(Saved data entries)
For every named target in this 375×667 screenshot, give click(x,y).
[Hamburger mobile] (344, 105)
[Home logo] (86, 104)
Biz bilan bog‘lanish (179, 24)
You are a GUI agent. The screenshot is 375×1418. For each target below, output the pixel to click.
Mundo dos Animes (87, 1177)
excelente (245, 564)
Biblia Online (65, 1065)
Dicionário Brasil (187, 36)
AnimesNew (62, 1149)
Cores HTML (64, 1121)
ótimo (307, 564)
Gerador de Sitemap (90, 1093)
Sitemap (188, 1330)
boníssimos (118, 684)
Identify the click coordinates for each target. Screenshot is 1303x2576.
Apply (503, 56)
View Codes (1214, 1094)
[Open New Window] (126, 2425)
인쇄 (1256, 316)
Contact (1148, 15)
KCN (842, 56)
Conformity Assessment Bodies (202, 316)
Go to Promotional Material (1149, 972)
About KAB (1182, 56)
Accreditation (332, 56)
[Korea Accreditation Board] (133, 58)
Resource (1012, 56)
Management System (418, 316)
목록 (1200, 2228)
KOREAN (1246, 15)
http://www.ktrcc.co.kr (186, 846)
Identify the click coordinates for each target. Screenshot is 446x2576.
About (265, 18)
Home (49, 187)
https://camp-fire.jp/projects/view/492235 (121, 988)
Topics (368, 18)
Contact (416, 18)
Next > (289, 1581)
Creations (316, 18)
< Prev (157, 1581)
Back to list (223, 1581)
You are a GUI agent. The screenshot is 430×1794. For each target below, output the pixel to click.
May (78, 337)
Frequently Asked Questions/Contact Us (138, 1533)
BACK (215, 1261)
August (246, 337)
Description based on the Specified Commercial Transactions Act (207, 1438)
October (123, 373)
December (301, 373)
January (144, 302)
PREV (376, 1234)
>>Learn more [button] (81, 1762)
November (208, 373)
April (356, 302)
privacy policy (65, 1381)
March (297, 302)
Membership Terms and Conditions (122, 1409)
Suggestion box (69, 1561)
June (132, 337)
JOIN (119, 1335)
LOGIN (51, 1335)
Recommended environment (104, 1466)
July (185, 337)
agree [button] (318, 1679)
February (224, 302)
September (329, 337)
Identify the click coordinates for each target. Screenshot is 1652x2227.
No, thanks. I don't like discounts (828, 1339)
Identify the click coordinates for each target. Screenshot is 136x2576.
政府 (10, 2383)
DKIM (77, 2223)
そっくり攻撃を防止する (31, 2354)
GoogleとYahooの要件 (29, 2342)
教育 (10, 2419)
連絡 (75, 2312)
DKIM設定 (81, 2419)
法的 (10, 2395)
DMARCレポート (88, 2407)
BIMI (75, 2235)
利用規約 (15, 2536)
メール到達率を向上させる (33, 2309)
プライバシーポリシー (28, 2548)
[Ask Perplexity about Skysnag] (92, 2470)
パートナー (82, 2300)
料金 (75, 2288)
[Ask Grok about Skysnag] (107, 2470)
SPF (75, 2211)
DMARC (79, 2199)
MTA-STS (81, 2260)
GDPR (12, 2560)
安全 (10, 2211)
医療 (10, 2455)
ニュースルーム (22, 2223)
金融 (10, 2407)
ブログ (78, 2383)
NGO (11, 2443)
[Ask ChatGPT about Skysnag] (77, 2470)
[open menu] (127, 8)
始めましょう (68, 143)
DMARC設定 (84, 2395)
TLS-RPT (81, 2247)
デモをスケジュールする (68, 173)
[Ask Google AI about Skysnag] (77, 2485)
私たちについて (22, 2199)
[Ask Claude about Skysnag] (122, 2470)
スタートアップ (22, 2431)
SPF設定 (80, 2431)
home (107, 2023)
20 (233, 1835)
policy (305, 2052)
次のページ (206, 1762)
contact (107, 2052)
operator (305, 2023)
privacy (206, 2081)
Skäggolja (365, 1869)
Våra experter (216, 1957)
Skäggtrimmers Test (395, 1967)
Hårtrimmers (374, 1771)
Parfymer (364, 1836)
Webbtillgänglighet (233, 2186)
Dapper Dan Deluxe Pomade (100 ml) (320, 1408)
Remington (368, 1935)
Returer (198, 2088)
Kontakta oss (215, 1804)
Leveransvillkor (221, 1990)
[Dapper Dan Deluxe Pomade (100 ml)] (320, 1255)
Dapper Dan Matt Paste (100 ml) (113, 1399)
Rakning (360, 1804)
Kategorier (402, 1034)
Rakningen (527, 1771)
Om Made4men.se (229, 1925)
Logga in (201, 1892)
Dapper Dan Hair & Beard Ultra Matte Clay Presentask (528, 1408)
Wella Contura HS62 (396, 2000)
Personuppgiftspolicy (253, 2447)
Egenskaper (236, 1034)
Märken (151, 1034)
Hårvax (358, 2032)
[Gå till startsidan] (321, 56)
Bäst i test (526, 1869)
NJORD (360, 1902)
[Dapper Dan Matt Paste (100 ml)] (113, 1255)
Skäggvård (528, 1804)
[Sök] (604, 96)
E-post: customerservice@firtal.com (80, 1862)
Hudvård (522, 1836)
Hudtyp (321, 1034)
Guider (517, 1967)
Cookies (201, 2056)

Your assignment:
Could you return exactly the lines above from the line with "デモをスケジュールする (68, 173)" to the line with "Returer (198, 2088)", both included, and nothing else?

Output:
デモをスケジュールする (68, 173)
[Ask Google AI about Skysnag] (77, 2485)
私たちについて (22, 2199)
[Ask Claude about Skysnag] (122, 2470)
スタートアップ (22, 2431)
SPF設定 (80, 2431)
home (107, 2023)
20 (233, 1835)
policy (305, 2052)
次のページ (206, 1762)
contact (107, 2052)
operator (305, 2023)
privacy (206, 2081)
Skäggolja (365, 1869)
Våra experter (216, 1957)
Skäggtrimmers Test (395, 1967)
Hårtrimmers (374, 1771)
Parfymer (364, 1836)
Webbtillgänglighet (233, 2186)
Dapper Dan Deluxe Pomade (100 ml) (320, 1408)
Remington (368, 1935)
Returer (198, 2088)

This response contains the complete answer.